* [Extracted entries]

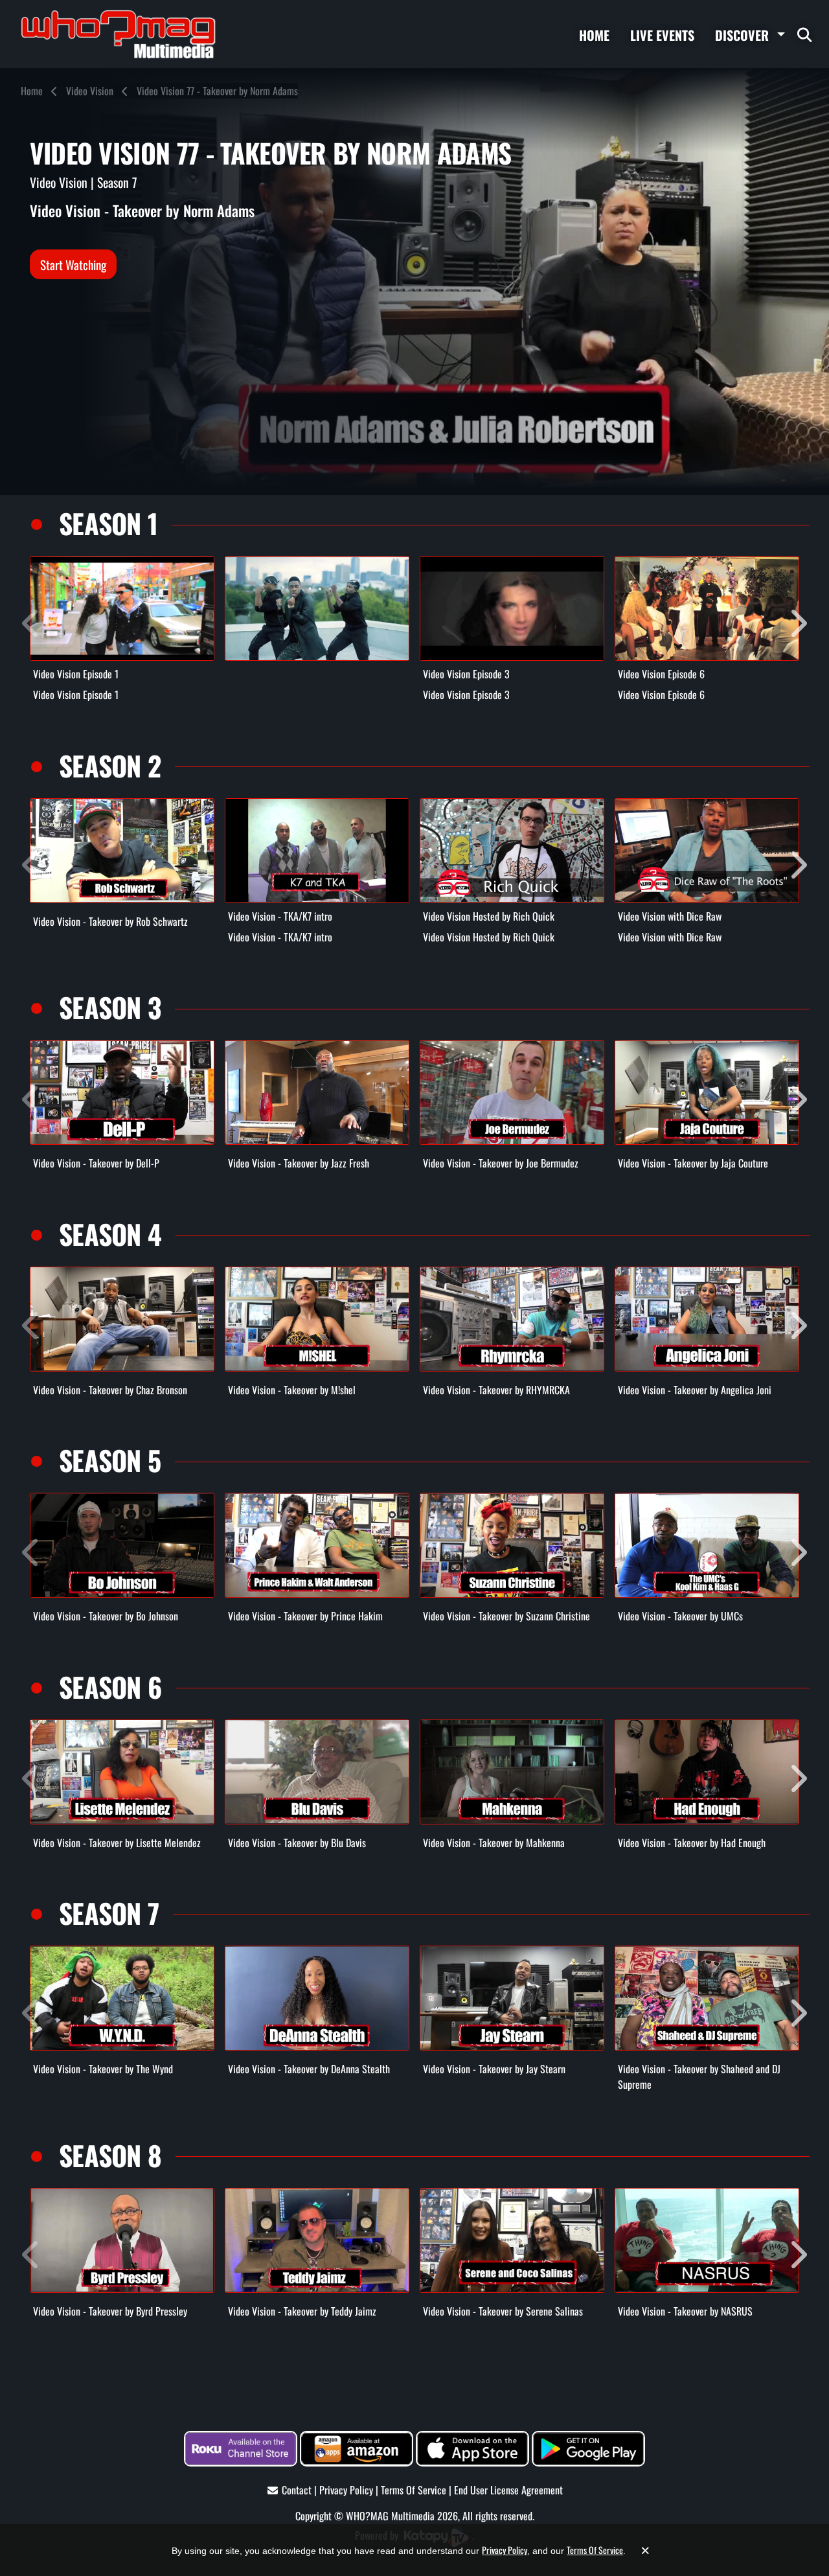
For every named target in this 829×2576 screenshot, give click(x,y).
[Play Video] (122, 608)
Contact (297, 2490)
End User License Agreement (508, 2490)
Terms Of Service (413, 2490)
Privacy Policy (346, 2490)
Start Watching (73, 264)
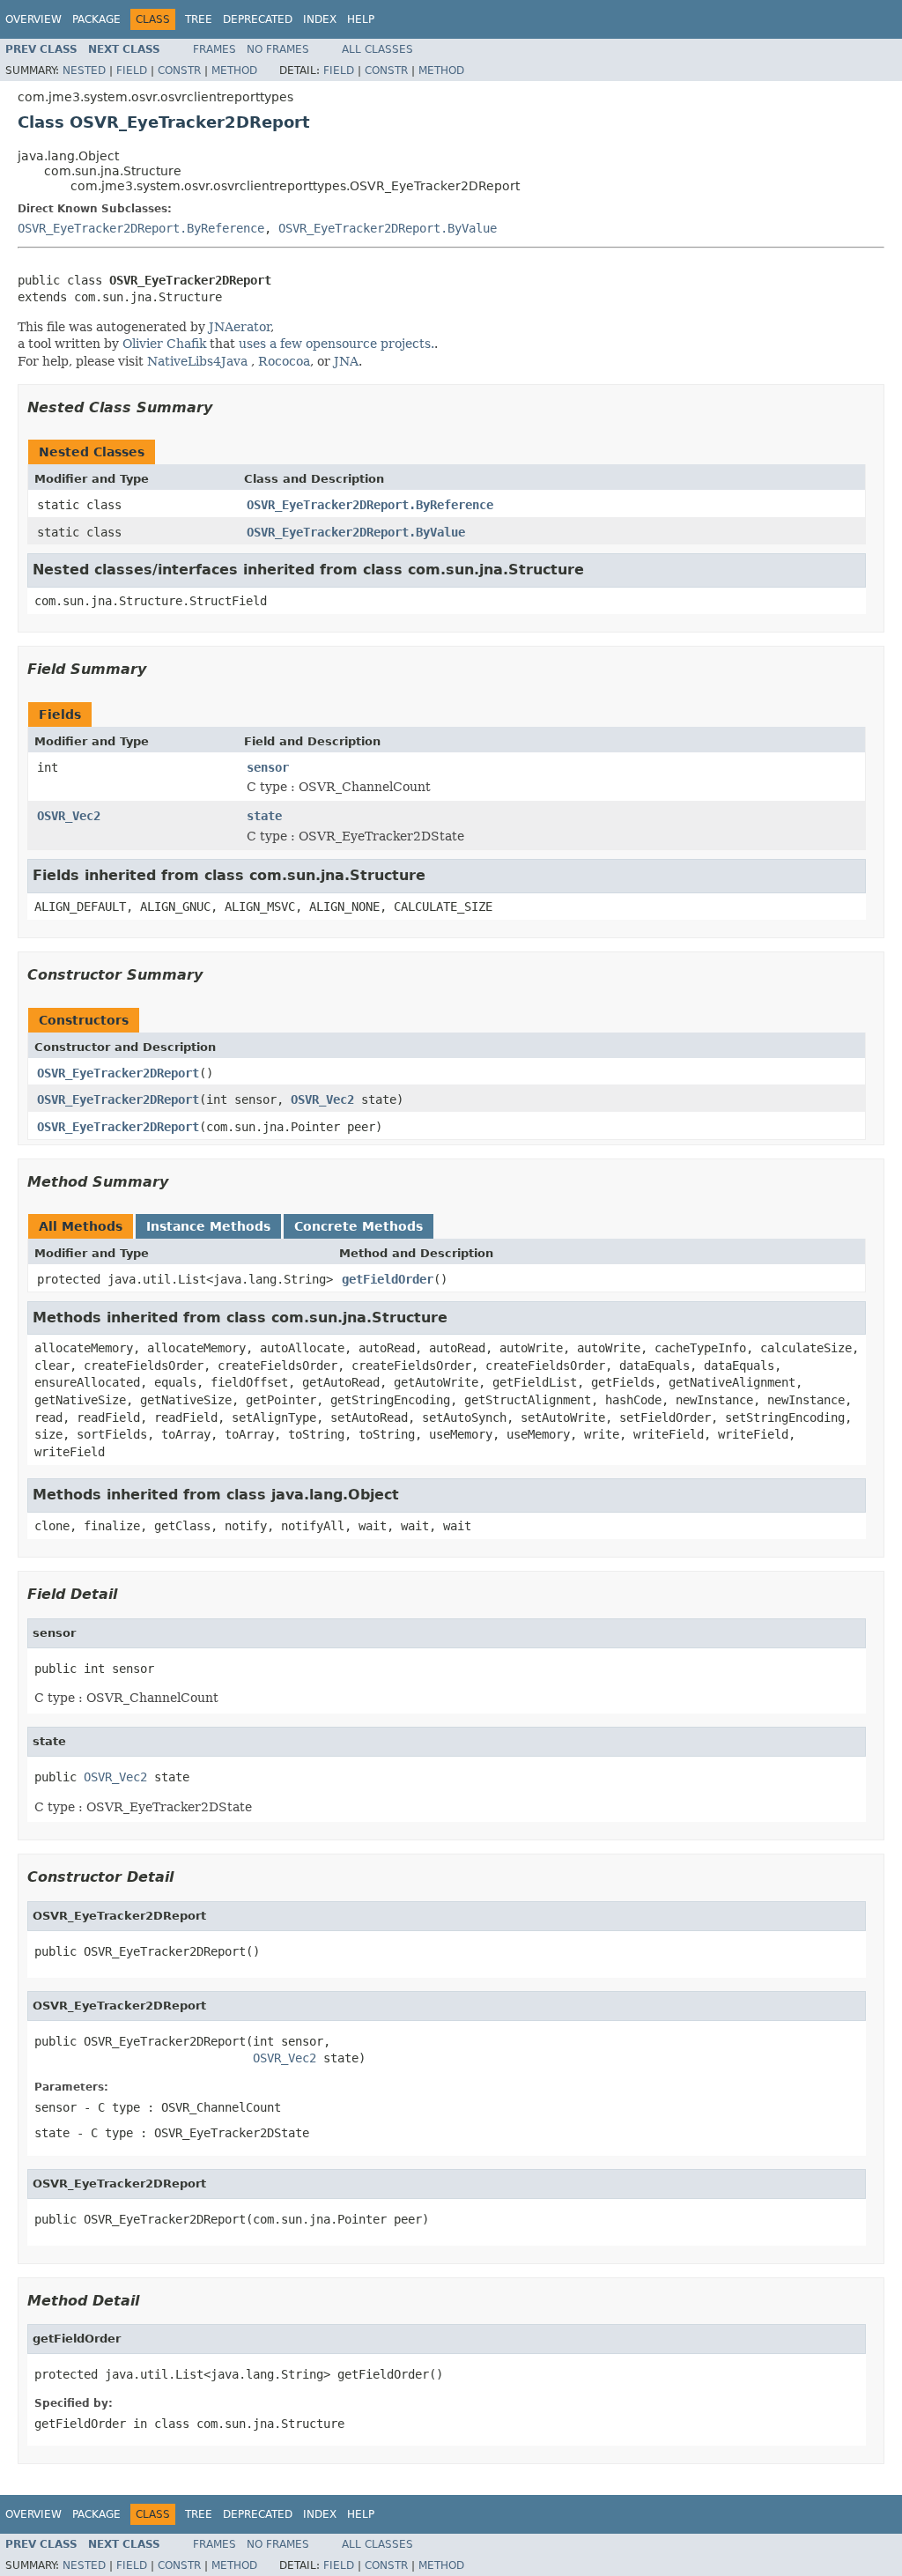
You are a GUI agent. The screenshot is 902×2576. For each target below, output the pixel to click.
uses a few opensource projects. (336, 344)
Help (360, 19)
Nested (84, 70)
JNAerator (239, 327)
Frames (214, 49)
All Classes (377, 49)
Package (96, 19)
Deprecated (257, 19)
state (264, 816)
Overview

* [Prompt]
Everything in the records above should come back word for word, except the pictures.

* [Written response]
For every named target in this 829×2576 screenshot, give click(x,y).
[Play Video] (122, 608)
Contact (297, 2490)
End User License Agreement (508, 2490)
Terms Of Service (413, 2490)
Privacy Policy (346, 2490)
Start Watching (73, 264)
You are a GUI agent. The screenshot is 902×2576. For each target below, output the pixel to click.
uses a few opensource projects. (336, 344)
Help (360, 19)
Nested (84, 70)
JNAerator (239, 327)
Frames (214, 49)
All Classes (377, 49)
Package (96, 19)
Deprecated (257, 19)
state (264, 816)
Overview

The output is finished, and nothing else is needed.